Nos gestes les plus ordinaires (entretenir, mettre en ordre, bricoler, décorer) et extra-ordinaires (transformer, rénover, agrandir) transforment notre maison et nous font dire qu’elle « nous ressemble ».

Par cette transformation, nous tentons, en quelque sorte, de faire coïncider l’intérieur de notre maison avec ce que nous sommes à l’intérieur de nous-mêmes, à nos propres yeux.

L’appropriation est souvent humble et sans prétention mais elle s’appuie sur de forts et longs investissements financiers et affectifs.

Elle suppose énergie et expression de soi.

Elle transforme l’habitant. Agir sur son chez-soi et en être changé : là sont les racines de l’attachement au chez-soi.

Je suis d’autant plus attaché(e) à ma maison que j’ai rudement travaillé pour qu’elle me ressemble. Et ainsi, d’une certaine manière, ma maison c’est moi, c’est le résumé de mon investissement dans ma propre vie.

Le visible et le secret La maison a son avant-scène, qui est le salon – propre, ordonné, décoré – auquel s’ajoutent, de nos jours, certains espaces traditionnellement considérés comme relevant des coulisses, tels la cuisine et le bureau : c’est la face visible de la maison, celle de la mise en scène d’une intimité « sous contrôle » parce qu’offerte au regard du visiteur.

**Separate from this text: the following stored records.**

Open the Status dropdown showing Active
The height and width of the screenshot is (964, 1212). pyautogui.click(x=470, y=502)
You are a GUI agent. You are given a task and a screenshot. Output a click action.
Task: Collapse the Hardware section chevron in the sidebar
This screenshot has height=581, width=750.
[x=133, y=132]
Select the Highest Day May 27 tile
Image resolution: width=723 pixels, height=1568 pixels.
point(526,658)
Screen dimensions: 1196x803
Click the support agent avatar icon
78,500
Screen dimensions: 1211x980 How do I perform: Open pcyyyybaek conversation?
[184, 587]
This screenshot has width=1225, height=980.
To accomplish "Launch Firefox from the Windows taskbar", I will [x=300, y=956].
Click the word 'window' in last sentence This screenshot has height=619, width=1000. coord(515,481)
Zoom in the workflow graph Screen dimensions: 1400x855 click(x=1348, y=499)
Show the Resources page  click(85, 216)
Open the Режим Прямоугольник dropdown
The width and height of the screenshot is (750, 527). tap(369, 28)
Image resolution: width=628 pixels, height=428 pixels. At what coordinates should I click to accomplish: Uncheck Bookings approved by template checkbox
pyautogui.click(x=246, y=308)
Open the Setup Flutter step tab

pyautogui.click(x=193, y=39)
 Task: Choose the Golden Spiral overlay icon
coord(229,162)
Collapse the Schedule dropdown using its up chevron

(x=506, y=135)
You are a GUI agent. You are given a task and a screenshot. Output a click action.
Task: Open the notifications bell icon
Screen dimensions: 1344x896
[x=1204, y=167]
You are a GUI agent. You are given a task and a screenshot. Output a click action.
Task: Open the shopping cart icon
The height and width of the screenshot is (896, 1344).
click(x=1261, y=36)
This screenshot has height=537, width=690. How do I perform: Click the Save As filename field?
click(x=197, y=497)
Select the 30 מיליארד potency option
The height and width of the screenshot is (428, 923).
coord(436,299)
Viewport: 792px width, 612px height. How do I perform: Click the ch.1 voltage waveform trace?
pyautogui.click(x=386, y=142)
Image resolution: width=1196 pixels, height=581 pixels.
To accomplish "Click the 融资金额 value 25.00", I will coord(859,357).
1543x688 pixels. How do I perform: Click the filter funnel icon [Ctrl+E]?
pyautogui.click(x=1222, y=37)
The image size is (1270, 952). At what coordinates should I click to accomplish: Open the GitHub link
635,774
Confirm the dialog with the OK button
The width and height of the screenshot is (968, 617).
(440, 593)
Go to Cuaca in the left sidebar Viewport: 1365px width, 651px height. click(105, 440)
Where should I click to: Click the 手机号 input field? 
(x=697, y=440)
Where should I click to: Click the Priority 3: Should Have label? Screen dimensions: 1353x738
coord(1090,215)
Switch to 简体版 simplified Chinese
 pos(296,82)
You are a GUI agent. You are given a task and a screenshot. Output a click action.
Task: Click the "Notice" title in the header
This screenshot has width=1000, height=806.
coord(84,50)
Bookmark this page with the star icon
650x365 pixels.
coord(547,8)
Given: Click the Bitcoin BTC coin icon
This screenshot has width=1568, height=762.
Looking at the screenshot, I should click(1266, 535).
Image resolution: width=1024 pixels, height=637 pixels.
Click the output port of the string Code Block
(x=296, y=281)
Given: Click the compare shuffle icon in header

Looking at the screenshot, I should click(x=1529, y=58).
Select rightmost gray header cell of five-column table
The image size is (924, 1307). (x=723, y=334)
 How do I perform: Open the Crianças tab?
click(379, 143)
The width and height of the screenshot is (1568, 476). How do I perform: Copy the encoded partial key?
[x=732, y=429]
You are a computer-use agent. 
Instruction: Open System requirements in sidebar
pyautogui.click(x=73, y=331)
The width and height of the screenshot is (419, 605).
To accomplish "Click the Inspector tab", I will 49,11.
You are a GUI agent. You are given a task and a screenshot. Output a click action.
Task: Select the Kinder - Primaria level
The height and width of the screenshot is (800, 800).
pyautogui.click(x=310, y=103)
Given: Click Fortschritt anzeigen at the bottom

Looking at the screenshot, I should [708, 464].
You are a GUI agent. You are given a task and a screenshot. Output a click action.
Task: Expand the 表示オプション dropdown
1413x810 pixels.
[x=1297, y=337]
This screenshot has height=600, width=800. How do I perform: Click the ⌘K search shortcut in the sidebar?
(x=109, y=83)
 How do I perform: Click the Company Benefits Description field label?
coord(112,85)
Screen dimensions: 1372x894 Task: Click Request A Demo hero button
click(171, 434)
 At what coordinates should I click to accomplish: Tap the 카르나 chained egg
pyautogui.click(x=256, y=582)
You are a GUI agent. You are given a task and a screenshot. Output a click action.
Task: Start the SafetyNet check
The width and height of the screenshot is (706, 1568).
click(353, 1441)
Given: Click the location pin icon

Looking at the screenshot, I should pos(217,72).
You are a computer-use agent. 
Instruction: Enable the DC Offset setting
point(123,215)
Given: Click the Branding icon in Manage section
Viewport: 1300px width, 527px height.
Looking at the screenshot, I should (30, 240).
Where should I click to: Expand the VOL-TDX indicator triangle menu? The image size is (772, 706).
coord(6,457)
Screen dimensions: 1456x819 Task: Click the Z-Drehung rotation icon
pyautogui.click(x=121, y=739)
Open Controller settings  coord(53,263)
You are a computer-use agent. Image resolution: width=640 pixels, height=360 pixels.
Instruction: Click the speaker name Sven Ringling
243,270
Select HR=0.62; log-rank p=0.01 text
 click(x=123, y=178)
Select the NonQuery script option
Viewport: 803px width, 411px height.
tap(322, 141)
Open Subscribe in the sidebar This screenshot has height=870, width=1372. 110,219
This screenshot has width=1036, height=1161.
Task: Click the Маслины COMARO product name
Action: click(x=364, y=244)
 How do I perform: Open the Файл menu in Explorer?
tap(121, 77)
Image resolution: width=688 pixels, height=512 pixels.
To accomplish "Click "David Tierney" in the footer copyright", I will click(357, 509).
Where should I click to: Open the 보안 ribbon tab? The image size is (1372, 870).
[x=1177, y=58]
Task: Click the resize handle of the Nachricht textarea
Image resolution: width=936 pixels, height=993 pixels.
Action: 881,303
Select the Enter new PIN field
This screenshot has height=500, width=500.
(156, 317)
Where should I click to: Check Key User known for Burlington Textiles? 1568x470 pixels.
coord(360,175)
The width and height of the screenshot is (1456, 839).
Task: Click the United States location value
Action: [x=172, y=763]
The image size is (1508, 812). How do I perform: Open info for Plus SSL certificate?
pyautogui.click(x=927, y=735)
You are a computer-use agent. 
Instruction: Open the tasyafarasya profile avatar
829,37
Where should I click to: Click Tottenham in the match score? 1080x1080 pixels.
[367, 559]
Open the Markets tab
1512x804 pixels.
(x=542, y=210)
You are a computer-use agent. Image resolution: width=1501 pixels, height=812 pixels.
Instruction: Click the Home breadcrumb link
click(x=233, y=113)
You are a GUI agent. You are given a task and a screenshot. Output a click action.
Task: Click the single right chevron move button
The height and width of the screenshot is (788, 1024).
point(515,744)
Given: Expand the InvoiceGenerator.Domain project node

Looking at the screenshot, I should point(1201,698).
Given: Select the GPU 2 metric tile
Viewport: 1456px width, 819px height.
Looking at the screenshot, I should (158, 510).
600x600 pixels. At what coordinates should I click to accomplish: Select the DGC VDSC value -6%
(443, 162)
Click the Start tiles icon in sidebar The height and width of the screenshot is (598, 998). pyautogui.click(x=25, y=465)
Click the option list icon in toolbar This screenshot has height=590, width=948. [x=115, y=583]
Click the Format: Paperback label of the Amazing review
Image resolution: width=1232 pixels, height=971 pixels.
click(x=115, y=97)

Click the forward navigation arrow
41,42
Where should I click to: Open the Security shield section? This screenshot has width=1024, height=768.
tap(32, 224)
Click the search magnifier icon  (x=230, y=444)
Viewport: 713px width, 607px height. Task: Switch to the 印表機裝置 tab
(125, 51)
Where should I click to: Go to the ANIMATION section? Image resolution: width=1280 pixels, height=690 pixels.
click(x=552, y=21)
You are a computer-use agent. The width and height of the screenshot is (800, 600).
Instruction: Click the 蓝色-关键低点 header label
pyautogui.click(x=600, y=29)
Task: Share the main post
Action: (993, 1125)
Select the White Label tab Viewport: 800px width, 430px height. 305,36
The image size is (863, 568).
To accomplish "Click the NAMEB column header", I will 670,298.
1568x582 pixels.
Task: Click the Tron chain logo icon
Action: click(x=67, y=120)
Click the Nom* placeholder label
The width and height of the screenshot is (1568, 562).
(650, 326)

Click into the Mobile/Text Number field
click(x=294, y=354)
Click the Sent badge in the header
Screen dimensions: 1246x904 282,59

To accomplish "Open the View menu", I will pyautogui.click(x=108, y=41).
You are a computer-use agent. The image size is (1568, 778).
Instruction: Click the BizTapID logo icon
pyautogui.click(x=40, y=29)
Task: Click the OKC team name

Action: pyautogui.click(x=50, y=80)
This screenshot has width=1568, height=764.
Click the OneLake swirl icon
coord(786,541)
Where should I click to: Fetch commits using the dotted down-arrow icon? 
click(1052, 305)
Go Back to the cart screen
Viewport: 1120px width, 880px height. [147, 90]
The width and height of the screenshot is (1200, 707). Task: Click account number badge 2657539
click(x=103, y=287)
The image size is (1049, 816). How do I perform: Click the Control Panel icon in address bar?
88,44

Elle a ses coulisses qui protègent du regard d’autrui tous les gestes de l’habitant qui sont liés au corps (les soins, la sexualité, le sommeil) et ceux qui traduisent l’incessante lutte du propre contre le sale (l’entretien ménager, la lessive) et la transformation des matières (la cuisine). La maison se vit ainsi : entre le montré et le caché, le visibilité et le secret.

L’intimité se cache parce qu’elle est de l’ordre de la profondeur et non de la superficialité. Elle s’ouvre parfois et dans certains lieux, jamais au hasard. C’est pourquoi la mise en danger ou en déséquilibre du chez-soi – un déménagement, une perte à l’occasion d’une séparation, voire une visite imprévue – déstabilise l’habitant et lui fait craindre le dévoilement incontrôlé de son intimité.

Parce que la maison est aujourd’hui, plus que jamais, considérée comme un sanctuaire, toute visite, y compris celle d’un agent immobilier et d’acheteurs éventuels, porte en elle un potentiel d’intrusion.